The concept of blood transfusion is continuously evolving, from being part of the solution to being part of the problem. Two observational, multicenter studies, which included patients admitted to 198 European ICUs and were conducted 6 years apart, showed that the percentage of transfused patients was close to 35 % and did not vary greatly over the time [1, 27]. These data strongly suggest that the well-documented association between RBCT and poorer clinical outcomes has not significantly influenced transfusion practices. Therefore, appropriate training, education, and awareness are needed to improve decisions on RBCT, thus limiting the exposure to RBCT and RBCT-related risks.

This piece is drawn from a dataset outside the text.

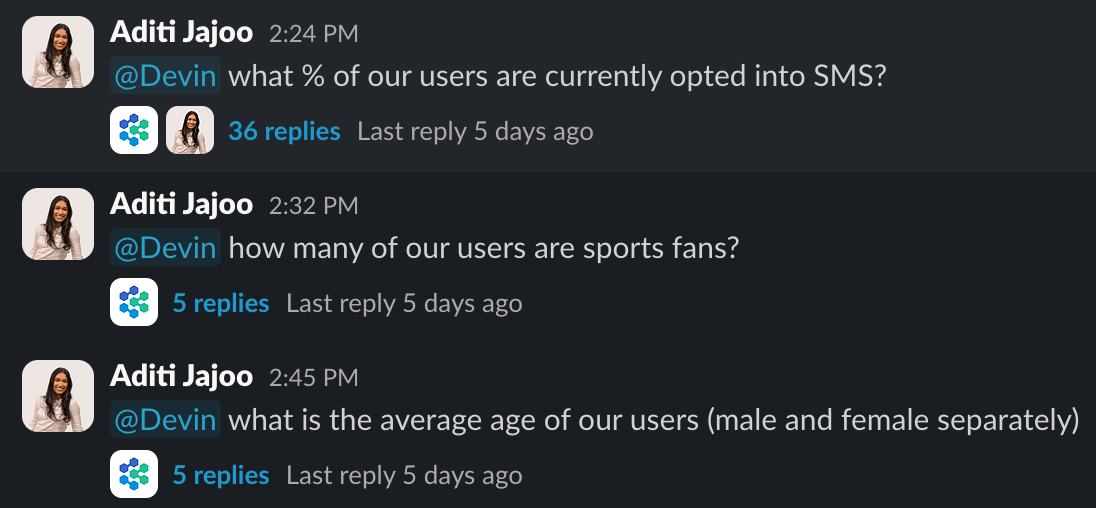Click Aditi Jajoo name on 2:32 PM message
The width and height of the screenshot is (1096, 508).
coord(182,204)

Finally, it is worth noting that our study has limitations and strengths. Among its several limitations, the possible selection bias that may have occurred when comparing TAP versus NTAP could be the most important one. The need for RBCT might have selected a group of individuals at greater risk for adverse outcomes, and TAP could have been perceived as being sicker than NTAPS. Although TAP and NTAP presented the same nadir hemoglobin level at different days over their evolution (2nd vs. 4th day, respectively), the time course of daily hemoglobin concentrations was similar (at admission and the 2nd day) in both groups. These data are in agreement with a study including non-bleeding ICU patients that clearly showed that hemoglobin levels typically decline by >5 g/l/day during the first 2 days of the ICU stay [28]. However, as we compared two carefully matched populations of moderately anemic, non-bleeding patients, the risk for selection bias was greatly diminished, although not completely excluded. In this regard, it is important to stress that enormous variability in intra- and inter-center transfusion practices exits [1215]. It is therefore conceivable that in our study this variability, rather than patient’s severity (as assessed by APACHE and SOFA scores), was responsible for giving RBCT or not to patients with similar clinical characteristics.

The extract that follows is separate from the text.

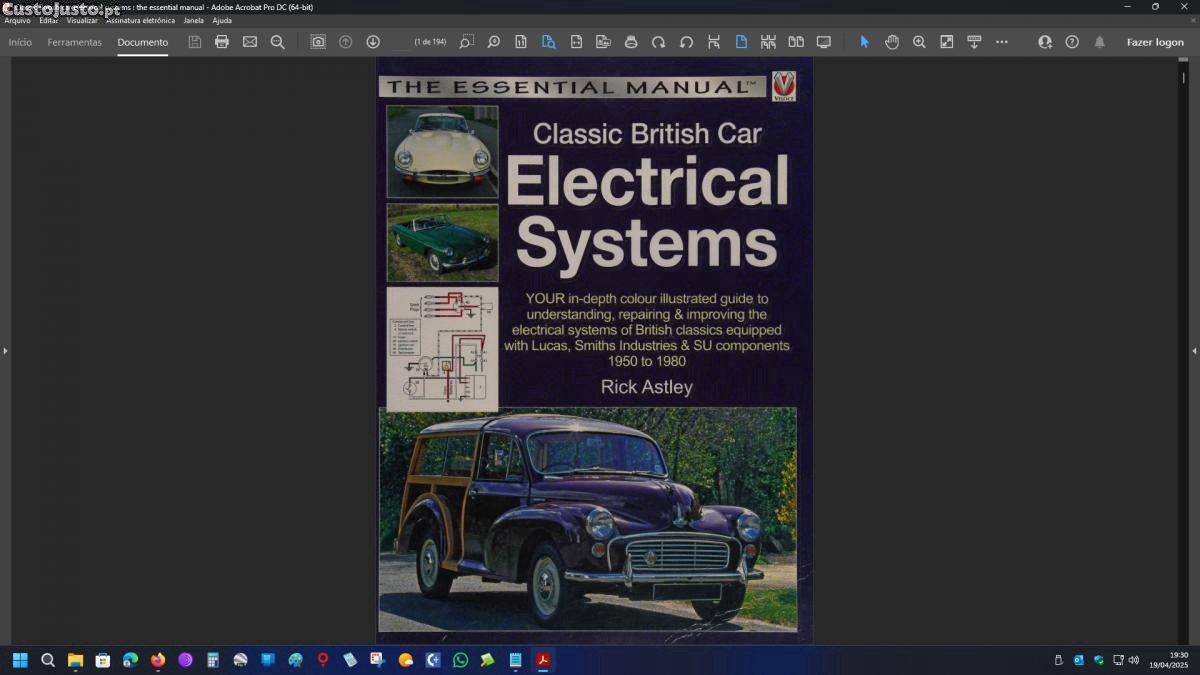The image size is (1200, 675).
Task: Expand the right tools pane arrow
Action: coord(1194,351)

Among the strengths, both the study design and the study population should be quoted. Matching ensured that both groups were similar in terms of severity, admission diagnosis, and nadir hemoglobin, which are the most important confounding variables. Moreover, this research focused on non-bleeding, moderately anemic patients, a critically ill population that consumes a significant percentage of all transfusion resources without clear evidence of benefit. But, above all, our patient management database (GESTUCI) enabled us for documenting a temporal relation between RBCT and clinical outcome.

Conclusions

The results of this study suggest that using RBCT to increase Hb concentration in an attempt to improve tissue oxygen delivery in critically ill patients with moderate anemia is not associated with a clear clinical benefit and could result in adverse effects. Therefore, our data add to the evidence provided by the TRICC trial [29] and seem to further support the use of restrictive transfusion protocols in critically ill patients, including those with cardiovascular diseases.

Further research is needed to determine the role of RBCT in non-bleeding, moderately anemic patients. Meanwhile, prescribing RBCT to this patient population to merely increase hemoglobin levels should be strongly discouraged.